▸ Source text
Overcome Weight Gain
Food can be your friend or foe on the path towards staying tobacco-free. The fear of weight gain is one of the most common barricades to quitting, and you might worry that since you're not smoking or chewing anymore, you're going to gain weight. But you don't have to pack on the pounds just because you put down those cowboy killers. Studies show that three out of four people do not gain weight after they stop smoking.
Those who do gain weight only add 5 pounds on average. And some people actually lose weight after quitting. Many people who stop smoking have more energy and exercise more—a great way to keep extra weight at bay.
What's the link between quitting smoking or chewing and gaining weight?
Since you've given up nicotine, you might find yourself drawn to grabbing a snack instead of going outside for a smokebreak. For example:
- You may have an increased desire for sweets.
- You may feel like you are slowing down during withdrawal from nicotine.
- You may snack more between meals.
- You may feel like you need to do things with your hands and mouth.
- You may feel bored.

▸ Provided data
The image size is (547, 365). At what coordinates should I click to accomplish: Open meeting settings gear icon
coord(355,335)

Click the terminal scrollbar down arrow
==
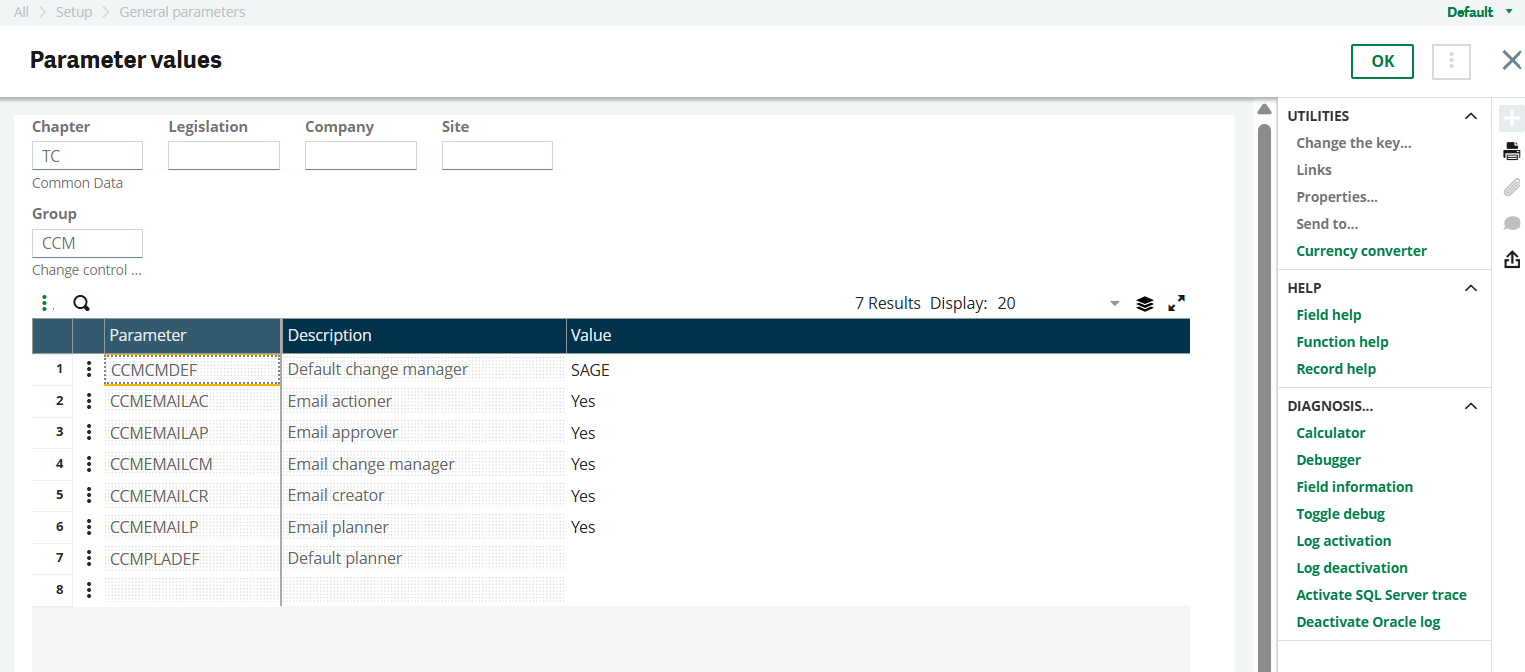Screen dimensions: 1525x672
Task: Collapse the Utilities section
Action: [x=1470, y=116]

▸ Action item
From the text on weight gain after quitting tobacco, list each thing it says you may experience once you've given up nicotine.

▸ Problem solution
- An increased desire for sweets
- Feeling like you are slowing down during withdrawal from nicotine
- Snacking more between meals
- Feeling like you need to do things with your hands and mouth
- Feeling bored